YAMOUSSOUKRO - Rebels holding northern Ivory Coast will disarm by early October if government militias keep their own promises to disband, officials said on Sunday as details emerged of the latest deal to end a three-year civil war.
At a ceremony in the capital Yamoussoukro late on Saturday, government officials and rebel chiefs signed an agreement setting out dates for fighters from both sides to disarm ready for elections due on Oct. 30.
The document, a copy of which was seen by Reuters, indicated that 40,500 military personnel from rebel areas and 15,000 from the government zone would disarm and demobilise between late September and Oct. 3 -- a date confirmed by a UN disarmament official.
Fit and eligible soldiers from both sides would be recruited into a new national army, although it had not yet been decided how large that army should be, rebel spokesman Amadou Kone said.

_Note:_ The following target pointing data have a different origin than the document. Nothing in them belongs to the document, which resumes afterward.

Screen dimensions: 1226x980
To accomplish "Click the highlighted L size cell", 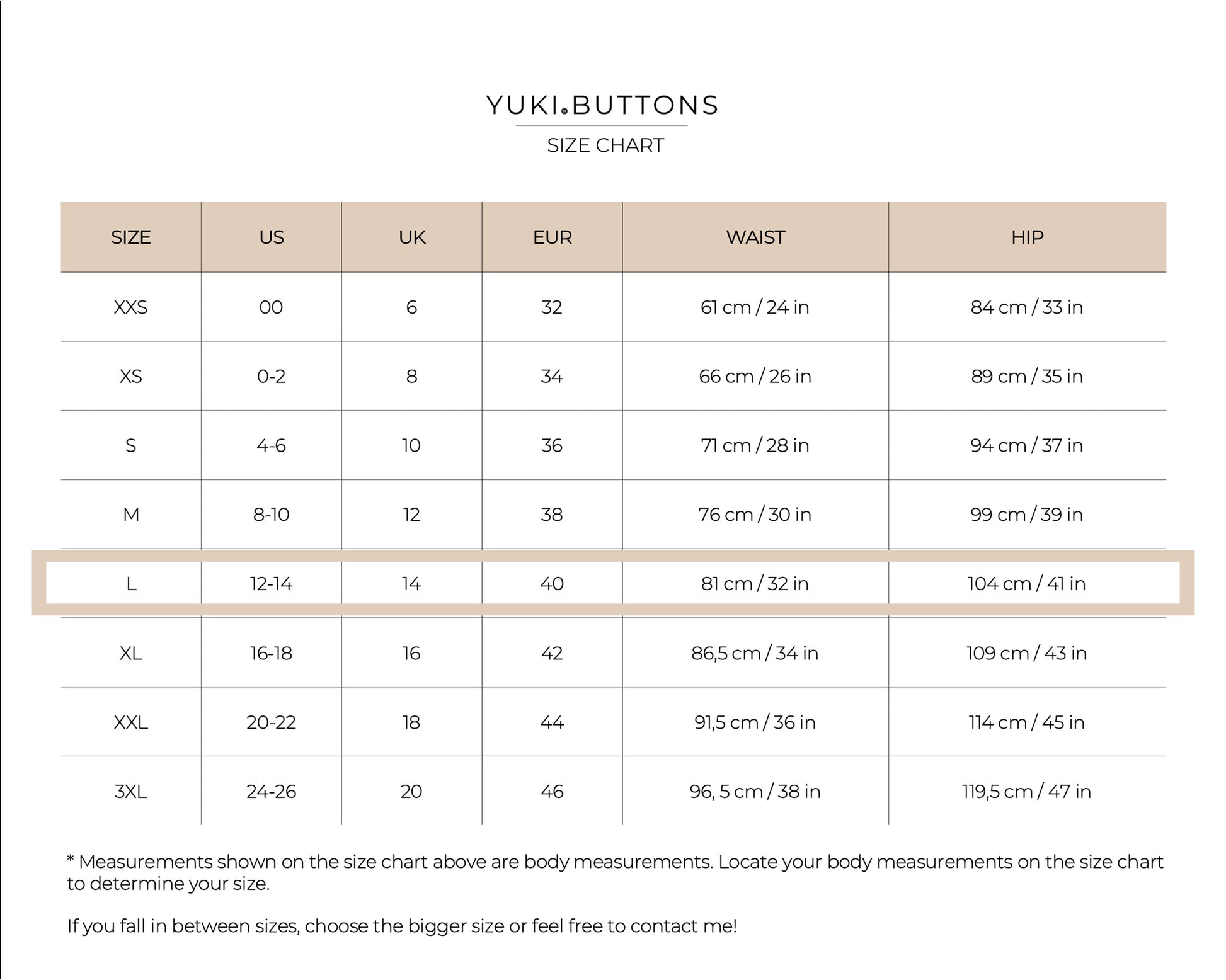I will pos(131,584).
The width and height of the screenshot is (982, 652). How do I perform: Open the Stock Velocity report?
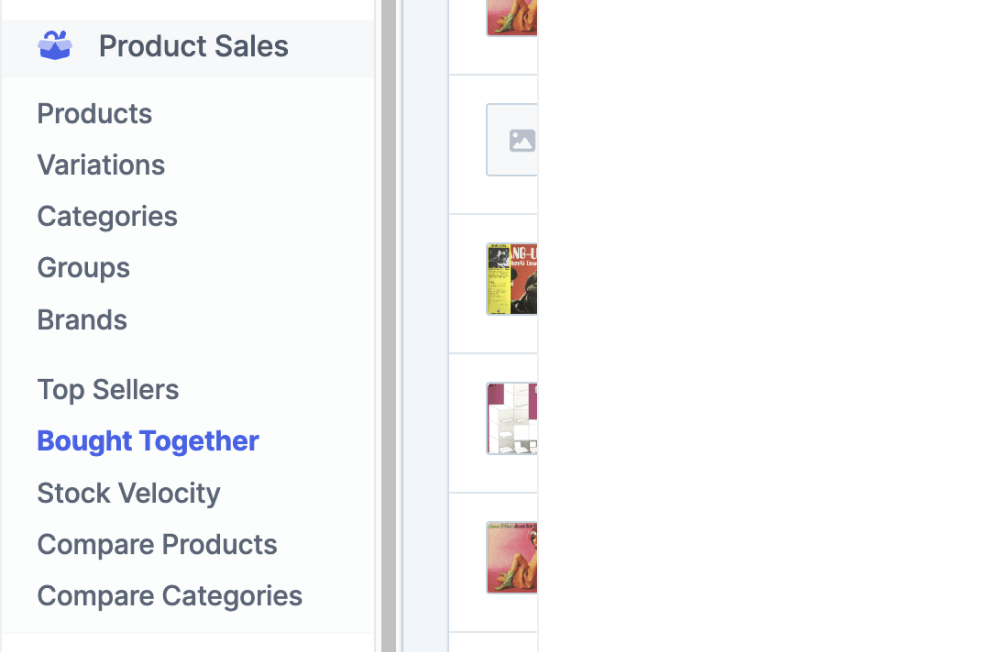click(128, 493)
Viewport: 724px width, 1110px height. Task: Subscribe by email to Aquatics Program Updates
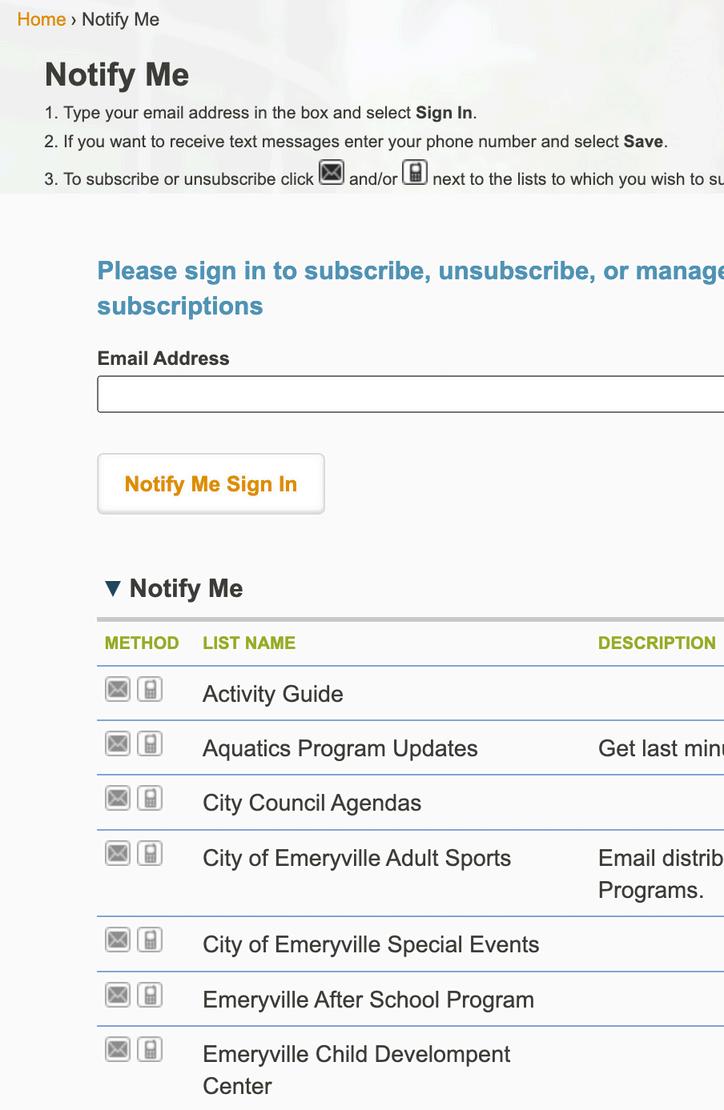pyautogui.click(x=118, y=744)
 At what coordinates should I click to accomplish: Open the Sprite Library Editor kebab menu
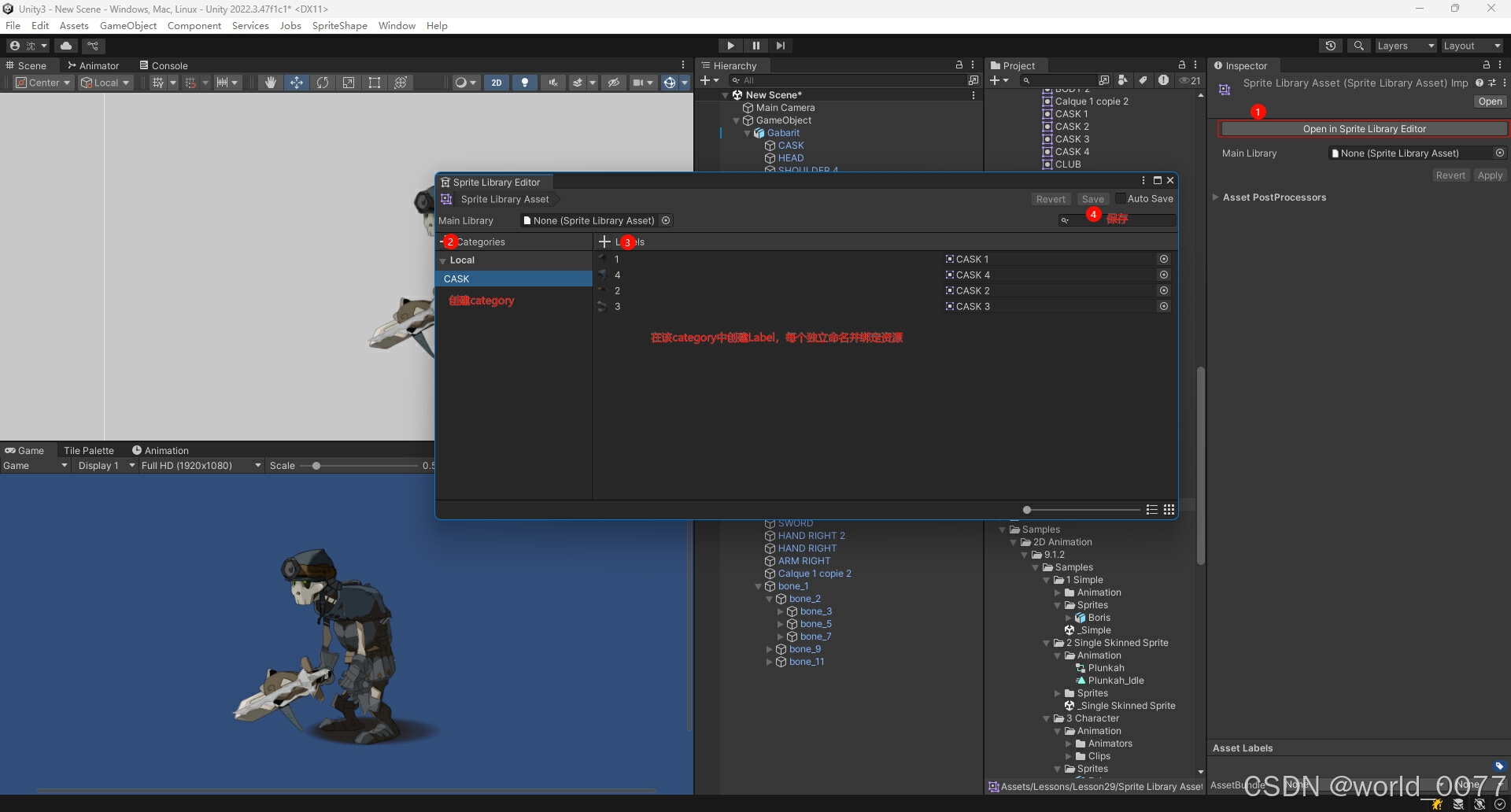click(x=1142, y=179)
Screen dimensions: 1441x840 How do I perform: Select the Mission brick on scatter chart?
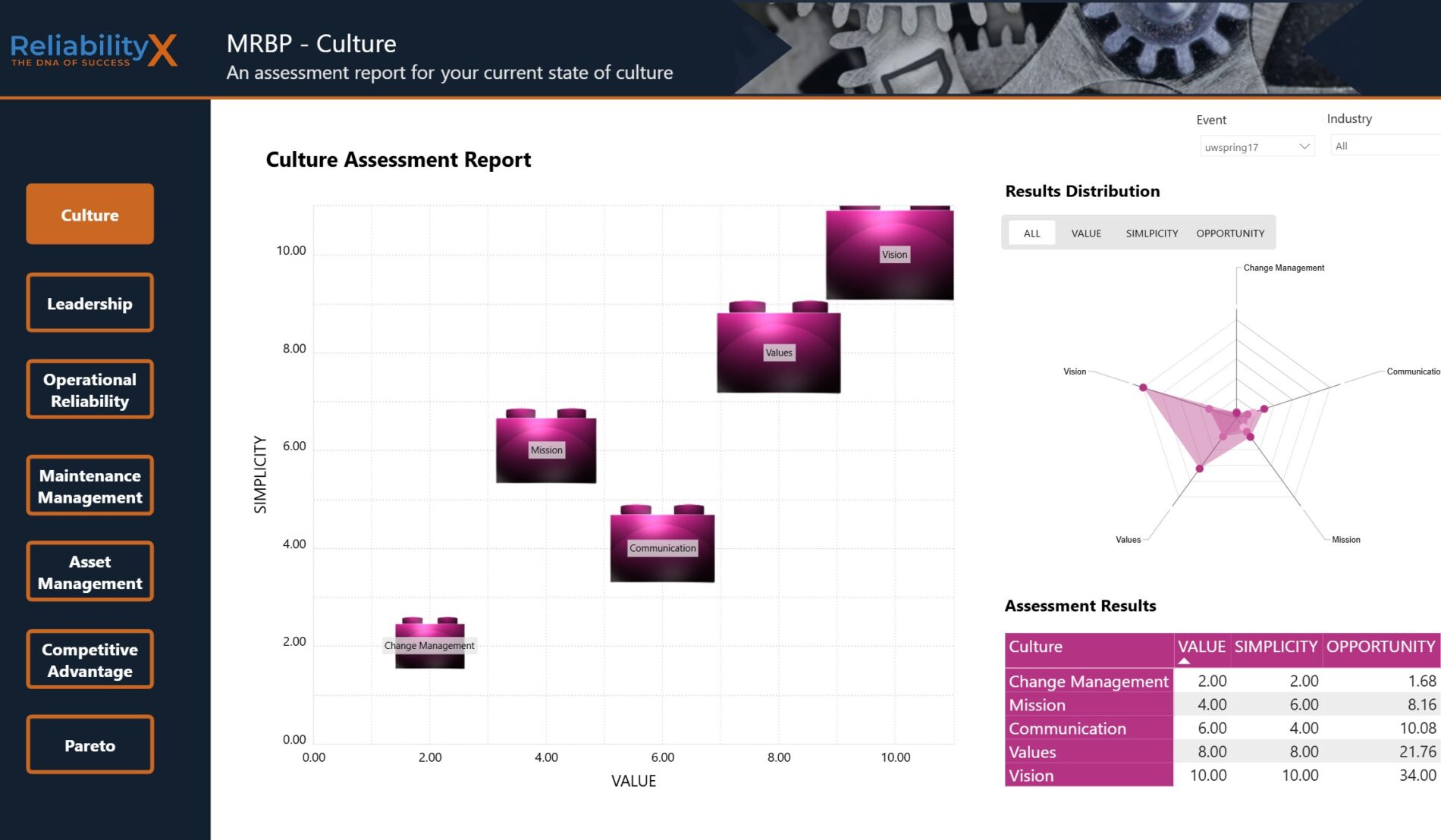point(545,449)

Another spokesman for the rebel New Forces, Antoine Beugre, said their fighters would meet the disarmament deadline so long as the government met its own commitments to disarm and disband its militias by Aug. 20 and to pass key laws.
"Before each stage there will be a technical meeting to assess political progress," Beugre told Reuters on Sunday.
The government's failure to disarm militias and pass key legal reforms agreed in a 2003 French-brokered deal have caused a series of setbacks and delays that have kept the world's top cocoa grower riven in two.
President Laurent Gbagbo pledged at a cabinet meeting last week to take steps to pass the laws by July 15 -- the date agreed at meetings in Pretoria organised by South African President Thabo Mbeki to revive a faltering peace process.
The new laws cover the creation of an independent electoral commission to run October's presidential elections as well as new nationality rules -- a divisive issue which has seen some government loyalists brand northern Muslims as foreigners.
Ivory Coast is split roughly in half with the rebels holding the north from the second city of Bouake and Gbagbo's government controlling the south from the main city Abidjan. A UN force of more than 6,000 troops patrols a buffer zone in the middle.
Beugre said the latest deal, which includes more precise details than previous vague agreements on disarmament, had been greeted with "great optimism" by rebel forces in Bouake and said New Forces political chief Guillaume Soro would return to the country "very soon" for the first time since February.
Saturday's deal provides for the training of 600 auxiliary police officers to ensure law and order in the north of the country during disarmament and in the run-up to the elections.
Gbagbo won the last presidential election in 2000 after army ruler Robert Guei's authorities barred the other main candidates from standing. Guei still tried to steal the election and only massive, violent street protests ensured Gbagbo came to power.
But after mounting tension between the mainly Christian south and largely Muslim north, rebels tried to topple Gbagbo in 2002, seizing the north of the country and sparking a civil war.